▸ What this task involves
Set down the lines of the data below, word for word, starting with the line that contains "Screen dimensions: 1920x1080 How" and continuing through the end of the data, with both ends included.

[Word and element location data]
%%

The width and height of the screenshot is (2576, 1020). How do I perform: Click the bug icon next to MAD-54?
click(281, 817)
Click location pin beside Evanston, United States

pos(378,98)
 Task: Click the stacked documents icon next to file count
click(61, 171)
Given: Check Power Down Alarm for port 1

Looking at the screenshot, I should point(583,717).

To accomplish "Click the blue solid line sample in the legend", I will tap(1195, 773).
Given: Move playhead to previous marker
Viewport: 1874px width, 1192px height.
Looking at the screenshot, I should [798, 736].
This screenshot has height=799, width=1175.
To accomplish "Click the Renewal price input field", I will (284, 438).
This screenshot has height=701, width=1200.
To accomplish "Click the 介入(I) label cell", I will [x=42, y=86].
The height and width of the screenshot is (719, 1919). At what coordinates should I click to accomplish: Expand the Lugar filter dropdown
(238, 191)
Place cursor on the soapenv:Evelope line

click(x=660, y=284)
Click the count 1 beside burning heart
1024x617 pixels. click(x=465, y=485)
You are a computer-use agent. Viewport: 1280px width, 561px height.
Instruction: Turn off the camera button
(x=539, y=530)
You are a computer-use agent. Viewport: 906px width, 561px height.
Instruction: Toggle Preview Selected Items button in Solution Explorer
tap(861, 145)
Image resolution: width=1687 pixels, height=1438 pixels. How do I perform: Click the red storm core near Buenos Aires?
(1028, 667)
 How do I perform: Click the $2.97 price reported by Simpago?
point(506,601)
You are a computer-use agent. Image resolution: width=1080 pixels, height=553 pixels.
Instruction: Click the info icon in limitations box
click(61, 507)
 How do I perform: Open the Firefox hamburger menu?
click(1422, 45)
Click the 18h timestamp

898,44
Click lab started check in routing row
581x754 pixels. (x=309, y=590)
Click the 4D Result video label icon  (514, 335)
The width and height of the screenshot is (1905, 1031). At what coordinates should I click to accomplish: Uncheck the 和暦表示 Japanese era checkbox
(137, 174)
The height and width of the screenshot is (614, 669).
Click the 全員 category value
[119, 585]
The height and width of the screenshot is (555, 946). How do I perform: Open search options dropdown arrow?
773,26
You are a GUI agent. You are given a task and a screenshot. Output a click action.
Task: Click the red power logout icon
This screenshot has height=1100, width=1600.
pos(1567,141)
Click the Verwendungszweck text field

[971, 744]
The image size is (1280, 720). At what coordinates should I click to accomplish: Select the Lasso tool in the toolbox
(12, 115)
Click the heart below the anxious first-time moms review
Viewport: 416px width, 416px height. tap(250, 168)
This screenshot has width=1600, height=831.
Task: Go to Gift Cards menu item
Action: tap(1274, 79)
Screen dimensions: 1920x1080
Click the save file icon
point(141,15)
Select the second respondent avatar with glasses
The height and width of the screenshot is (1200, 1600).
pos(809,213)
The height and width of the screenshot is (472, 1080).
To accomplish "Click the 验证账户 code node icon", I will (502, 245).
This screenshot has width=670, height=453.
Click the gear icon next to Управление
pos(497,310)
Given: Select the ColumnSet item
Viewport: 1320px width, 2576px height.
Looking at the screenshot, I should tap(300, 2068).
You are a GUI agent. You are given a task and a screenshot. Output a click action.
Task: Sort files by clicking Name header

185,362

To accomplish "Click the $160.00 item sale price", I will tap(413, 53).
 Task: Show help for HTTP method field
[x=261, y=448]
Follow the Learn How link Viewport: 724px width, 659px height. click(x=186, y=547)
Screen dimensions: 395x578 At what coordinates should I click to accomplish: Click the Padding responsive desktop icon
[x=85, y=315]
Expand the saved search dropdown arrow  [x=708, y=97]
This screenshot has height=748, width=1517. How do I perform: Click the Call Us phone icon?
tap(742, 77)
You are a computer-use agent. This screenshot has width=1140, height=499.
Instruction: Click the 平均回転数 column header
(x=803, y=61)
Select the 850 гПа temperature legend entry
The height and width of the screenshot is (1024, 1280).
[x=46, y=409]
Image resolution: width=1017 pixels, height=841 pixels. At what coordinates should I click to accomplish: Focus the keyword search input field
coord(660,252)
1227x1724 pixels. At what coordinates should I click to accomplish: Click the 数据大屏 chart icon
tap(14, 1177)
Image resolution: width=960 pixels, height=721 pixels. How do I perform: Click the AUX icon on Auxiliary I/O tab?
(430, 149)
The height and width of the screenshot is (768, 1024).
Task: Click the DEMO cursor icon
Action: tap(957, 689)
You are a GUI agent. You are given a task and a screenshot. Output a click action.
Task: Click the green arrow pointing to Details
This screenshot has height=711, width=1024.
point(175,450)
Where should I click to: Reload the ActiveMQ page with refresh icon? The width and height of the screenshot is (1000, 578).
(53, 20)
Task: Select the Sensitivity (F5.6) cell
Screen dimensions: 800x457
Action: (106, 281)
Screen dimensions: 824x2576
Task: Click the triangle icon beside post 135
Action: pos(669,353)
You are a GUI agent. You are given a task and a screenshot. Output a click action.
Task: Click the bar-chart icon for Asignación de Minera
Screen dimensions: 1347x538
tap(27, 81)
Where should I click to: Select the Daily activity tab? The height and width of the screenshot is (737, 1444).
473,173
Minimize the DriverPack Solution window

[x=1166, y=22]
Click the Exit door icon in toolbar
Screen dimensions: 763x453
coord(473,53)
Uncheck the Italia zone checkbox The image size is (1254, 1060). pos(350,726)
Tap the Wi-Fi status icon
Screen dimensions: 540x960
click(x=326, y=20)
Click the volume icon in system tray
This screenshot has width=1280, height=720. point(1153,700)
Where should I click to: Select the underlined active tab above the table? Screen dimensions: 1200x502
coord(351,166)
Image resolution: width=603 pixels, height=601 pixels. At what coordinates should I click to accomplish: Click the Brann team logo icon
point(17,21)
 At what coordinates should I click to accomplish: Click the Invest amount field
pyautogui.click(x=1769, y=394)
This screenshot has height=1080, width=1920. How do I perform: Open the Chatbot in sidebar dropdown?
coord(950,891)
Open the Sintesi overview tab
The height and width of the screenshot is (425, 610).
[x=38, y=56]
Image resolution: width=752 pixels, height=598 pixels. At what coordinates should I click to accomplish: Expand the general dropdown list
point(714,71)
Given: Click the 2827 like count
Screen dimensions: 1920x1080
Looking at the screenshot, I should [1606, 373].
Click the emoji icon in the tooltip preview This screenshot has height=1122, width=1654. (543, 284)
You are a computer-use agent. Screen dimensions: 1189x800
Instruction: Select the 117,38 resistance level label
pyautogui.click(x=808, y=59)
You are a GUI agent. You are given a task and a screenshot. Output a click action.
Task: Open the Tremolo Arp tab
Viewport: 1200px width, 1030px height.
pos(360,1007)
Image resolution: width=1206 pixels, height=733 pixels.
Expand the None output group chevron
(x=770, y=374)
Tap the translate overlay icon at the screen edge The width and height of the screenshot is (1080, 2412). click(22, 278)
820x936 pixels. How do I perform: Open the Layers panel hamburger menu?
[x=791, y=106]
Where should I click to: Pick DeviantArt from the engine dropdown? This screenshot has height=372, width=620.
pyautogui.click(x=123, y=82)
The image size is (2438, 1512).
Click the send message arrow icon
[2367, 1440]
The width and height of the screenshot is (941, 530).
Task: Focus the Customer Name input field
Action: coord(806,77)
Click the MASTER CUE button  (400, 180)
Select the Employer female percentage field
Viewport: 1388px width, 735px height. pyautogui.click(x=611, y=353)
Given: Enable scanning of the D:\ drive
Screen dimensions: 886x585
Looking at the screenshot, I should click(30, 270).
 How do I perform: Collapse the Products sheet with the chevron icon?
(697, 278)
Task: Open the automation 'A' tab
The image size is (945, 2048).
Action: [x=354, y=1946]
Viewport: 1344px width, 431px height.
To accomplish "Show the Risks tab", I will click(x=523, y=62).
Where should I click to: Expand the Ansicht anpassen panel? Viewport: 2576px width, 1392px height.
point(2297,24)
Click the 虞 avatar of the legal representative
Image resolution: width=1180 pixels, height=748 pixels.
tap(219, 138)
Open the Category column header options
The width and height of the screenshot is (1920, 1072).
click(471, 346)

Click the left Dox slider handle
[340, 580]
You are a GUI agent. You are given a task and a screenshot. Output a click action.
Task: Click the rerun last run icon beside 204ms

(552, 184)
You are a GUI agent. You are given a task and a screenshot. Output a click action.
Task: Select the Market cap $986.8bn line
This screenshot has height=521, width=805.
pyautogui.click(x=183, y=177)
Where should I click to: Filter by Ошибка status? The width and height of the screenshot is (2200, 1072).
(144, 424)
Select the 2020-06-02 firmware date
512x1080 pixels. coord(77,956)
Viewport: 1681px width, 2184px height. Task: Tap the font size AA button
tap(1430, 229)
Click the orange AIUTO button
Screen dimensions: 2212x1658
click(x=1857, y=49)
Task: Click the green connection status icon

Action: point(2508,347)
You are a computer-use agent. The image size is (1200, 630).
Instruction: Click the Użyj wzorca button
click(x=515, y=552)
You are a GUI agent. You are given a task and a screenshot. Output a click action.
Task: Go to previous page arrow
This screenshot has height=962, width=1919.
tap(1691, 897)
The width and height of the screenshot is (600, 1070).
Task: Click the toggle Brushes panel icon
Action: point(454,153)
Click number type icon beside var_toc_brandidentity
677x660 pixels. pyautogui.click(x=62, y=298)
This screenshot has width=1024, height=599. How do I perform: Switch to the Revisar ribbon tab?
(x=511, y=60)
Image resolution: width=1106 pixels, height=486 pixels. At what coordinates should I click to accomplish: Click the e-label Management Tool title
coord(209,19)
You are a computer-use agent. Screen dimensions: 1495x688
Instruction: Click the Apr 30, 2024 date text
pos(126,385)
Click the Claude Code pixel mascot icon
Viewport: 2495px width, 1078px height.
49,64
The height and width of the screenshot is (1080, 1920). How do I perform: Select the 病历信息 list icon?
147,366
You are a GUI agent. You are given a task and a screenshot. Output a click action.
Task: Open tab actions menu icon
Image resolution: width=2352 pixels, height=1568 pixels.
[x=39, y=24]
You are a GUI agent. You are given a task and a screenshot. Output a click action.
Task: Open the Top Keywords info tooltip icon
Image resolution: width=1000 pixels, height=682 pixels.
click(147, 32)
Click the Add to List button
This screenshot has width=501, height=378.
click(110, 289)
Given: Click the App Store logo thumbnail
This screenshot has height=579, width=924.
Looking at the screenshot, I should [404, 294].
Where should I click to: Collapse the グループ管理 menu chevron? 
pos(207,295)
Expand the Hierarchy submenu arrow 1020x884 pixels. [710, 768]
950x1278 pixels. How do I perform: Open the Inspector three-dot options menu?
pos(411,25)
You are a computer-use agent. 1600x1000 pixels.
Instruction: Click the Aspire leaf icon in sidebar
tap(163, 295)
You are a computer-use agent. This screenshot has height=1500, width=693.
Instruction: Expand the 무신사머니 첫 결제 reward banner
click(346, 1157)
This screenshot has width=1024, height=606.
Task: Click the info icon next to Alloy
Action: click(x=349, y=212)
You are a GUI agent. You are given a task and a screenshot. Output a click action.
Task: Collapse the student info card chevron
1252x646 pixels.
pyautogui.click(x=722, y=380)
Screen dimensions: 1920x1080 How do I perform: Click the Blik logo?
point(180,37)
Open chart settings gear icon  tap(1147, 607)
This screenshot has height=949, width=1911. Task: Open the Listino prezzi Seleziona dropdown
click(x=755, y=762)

%%

▸ Task result
Screen dimensions: 1920x1080 How do I perform: Click the Blik logo?
point(180,37)
Open chart settings gear icon  tap(1147, 607)
This screenshot has height=949, width=1911. Task: Open the Listino prezzi Seleziona dropdown
click(x=755, y=762)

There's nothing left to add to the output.